Combined oxygen 15-labeled positron emission tomography (15O PET) and brain tissue oximetry have demonstrated increased oxygen diffusion gradients in hypoxic regions after traumatic brain injury (TBI). These data are consistent with microvascular ischemia and are supported by pathologic studies showing widespread microvascular collapse, perivascular edema, and microthrombosis associated with selective neuronal loss.
In a study, Volpe et al utilized PET in six premature infants (920 to 1,200 g) with major intraventricular hemorrhage and hemorrhagic intracerebral involvement to measure regional cerebral blood flow during the acute period (5 to 17 days of age).

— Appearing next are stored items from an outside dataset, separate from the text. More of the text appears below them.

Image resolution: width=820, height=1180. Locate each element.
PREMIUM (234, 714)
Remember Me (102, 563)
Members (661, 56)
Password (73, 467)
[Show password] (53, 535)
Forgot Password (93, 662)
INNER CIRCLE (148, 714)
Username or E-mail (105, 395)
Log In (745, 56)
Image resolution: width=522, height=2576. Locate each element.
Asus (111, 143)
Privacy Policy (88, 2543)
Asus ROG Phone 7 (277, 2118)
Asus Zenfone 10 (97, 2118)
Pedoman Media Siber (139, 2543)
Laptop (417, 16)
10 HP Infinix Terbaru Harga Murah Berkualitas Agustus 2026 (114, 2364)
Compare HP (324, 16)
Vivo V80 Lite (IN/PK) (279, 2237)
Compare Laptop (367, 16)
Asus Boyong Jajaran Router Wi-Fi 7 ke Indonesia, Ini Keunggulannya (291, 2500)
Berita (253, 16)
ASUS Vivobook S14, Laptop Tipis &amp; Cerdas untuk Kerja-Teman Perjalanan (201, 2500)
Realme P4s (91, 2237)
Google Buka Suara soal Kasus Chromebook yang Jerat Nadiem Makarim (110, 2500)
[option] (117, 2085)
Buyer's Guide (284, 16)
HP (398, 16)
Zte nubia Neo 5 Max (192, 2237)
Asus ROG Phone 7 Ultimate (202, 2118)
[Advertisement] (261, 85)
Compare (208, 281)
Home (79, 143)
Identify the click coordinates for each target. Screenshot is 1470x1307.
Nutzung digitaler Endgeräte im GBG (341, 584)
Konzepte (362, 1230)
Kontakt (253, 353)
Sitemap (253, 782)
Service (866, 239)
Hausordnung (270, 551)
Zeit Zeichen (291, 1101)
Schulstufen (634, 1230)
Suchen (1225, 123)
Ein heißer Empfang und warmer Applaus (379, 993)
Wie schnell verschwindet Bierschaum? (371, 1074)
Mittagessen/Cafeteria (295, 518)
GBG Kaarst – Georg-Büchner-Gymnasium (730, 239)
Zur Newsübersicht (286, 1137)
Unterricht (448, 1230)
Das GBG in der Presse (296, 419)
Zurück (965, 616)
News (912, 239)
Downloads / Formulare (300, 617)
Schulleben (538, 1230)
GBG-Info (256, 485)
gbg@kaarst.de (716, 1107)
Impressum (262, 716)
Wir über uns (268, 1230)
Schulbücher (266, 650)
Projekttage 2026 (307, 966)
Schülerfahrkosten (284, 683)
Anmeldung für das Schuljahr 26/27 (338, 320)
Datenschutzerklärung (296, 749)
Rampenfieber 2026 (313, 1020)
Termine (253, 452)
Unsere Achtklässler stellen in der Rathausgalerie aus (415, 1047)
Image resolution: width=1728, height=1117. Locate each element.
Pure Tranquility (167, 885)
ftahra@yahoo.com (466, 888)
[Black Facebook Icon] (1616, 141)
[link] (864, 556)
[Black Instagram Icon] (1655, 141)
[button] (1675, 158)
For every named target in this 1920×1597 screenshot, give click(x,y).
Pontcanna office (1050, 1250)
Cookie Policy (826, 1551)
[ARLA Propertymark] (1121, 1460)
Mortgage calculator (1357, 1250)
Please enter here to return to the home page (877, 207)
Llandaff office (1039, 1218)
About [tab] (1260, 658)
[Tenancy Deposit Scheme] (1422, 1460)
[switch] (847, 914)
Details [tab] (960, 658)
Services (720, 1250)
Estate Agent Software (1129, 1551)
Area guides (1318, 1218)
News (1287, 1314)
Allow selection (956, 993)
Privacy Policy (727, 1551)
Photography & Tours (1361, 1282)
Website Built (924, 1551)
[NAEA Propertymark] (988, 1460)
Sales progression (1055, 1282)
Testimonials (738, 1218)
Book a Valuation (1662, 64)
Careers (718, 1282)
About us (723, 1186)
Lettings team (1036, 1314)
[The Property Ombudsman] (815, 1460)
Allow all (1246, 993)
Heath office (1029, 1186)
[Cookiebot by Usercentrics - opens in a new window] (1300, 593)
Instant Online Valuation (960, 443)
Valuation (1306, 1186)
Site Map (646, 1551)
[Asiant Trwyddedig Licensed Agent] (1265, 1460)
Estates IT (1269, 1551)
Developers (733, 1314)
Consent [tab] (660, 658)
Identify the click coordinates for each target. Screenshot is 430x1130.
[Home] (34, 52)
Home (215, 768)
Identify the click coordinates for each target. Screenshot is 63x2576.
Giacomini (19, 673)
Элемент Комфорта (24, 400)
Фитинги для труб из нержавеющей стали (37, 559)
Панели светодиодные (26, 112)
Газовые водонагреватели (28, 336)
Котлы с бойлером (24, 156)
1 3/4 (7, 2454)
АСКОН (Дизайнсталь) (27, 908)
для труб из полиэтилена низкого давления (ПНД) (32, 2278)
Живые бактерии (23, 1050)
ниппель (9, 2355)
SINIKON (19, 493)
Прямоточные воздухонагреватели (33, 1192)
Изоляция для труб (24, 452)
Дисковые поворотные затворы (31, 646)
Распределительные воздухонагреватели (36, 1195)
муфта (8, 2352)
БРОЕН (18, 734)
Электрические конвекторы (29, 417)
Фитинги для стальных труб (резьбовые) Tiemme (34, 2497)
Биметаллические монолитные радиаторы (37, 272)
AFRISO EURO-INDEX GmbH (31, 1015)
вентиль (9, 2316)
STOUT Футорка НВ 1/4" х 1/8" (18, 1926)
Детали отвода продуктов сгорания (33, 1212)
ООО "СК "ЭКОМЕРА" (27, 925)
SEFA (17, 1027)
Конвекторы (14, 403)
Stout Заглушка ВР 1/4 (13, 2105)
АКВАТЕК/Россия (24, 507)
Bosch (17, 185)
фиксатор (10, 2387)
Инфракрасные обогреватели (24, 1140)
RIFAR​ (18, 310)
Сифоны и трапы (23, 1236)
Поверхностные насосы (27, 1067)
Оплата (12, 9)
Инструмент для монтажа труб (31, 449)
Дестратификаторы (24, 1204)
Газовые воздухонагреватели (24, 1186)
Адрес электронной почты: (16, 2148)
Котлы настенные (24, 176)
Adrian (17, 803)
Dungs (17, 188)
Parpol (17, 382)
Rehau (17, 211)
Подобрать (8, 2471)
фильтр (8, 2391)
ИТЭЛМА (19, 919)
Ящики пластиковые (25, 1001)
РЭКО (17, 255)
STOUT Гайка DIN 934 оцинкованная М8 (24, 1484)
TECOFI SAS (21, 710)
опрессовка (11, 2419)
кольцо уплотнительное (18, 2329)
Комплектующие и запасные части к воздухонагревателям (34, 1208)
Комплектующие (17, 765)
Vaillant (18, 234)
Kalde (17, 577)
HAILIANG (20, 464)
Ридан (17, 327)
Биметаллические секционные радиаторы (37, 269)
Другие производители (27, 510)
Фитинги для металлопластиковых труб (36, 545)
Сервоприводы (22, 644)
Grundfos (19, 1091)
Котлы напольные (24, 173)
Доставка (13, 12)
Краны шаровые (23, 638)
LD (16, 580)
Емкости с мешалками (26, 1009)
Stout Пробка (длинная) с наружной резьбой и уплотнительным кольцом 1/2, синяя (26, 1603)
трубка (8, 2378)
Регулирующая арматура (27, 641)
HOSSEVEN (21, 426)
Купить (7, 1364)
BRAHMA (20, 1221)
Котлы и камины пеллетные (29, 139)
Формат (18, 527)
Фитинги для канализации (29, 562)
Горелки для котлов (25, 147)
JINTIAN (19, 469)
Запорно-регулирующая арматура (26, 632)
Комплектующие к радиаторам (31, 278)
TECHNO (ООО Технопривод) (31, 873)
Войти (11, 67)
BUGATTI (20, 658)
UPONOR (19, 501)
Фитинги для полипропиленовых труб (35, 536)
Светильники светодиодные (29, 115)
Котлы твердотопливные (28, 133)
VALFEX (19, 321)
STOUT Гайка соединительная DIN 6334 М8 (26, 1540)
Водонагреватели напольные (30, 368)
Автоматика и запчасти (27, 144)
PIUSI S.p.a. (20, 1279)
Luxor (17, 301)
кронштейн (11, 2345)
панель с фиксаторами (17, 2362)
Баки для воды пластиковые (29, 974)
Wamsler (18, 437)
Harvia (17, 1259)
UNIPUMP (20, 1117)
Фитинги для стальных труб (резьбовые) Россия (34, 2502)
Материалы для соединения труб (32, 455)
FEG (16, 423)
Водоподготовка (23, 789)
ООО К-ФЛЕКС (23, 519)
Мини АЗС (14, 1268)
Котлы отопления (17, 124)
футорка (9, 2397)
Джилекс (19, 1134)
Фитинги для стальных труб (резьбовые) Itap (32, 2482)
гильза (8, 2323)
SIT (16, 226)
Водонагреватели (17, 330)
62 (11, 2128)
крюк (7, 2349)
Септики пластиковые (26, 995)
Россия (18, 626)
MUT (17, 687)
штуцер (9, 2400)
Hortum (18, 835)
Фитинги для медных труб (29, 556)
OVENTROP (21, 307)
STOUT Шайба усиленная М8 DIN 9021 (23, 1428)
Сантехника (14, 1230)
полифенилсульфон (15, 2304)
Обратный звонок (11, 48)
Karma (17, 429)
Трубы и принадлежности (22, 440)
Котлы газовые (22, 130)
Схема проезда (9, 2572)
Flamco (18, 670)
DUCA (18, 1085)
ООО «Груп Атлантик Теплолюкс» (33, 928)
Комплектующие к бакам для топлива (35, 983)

Cerebral blood flow was determined after intravenous injection of H2O, labeled with the positron-emitting isotope, 15O PET(oxygen 15). Findings were similar and dramatic in all six infants. In the area of hemorrhagic intracerebral involvement, little or no cerebral blood flow was detected. However, in addition, surprisingly, a marked two- to fourfold reduction in cerebral blood flow was observed throughout the affected hemisphere, well posterior and lateral to the intracerebral hematoma, including cerebral white matter and, to a lesser extent, frontal, temporal, and parietal cortex. In the one infant studied a second time, ie, at 3 months of age, the extent and severity of the decreased cerebral blood flows in the affected hemisphere were similar to those observed on the study during the neonatal period. At the three autopsies, the affected left hemisphere showed extensive infarction, corroborating the PET scans. These observations, the first demonstration of the use of PET in the determination of regional cerebral blood flow in the newborn, show marked impairments in regional cerebral blood flow in the hemisphere containing an apparently restricted intracerebral hematoma, indicating that the hemorrhagic intracerebral involvement is only a component of a much larger lesion, ischemic in basic nature, ie, an infarction. This large ischemic lesion explains the poor neurologic outcome in infants with intraventricular hemorrhage and hemorrhagic intracerebral involvement 1).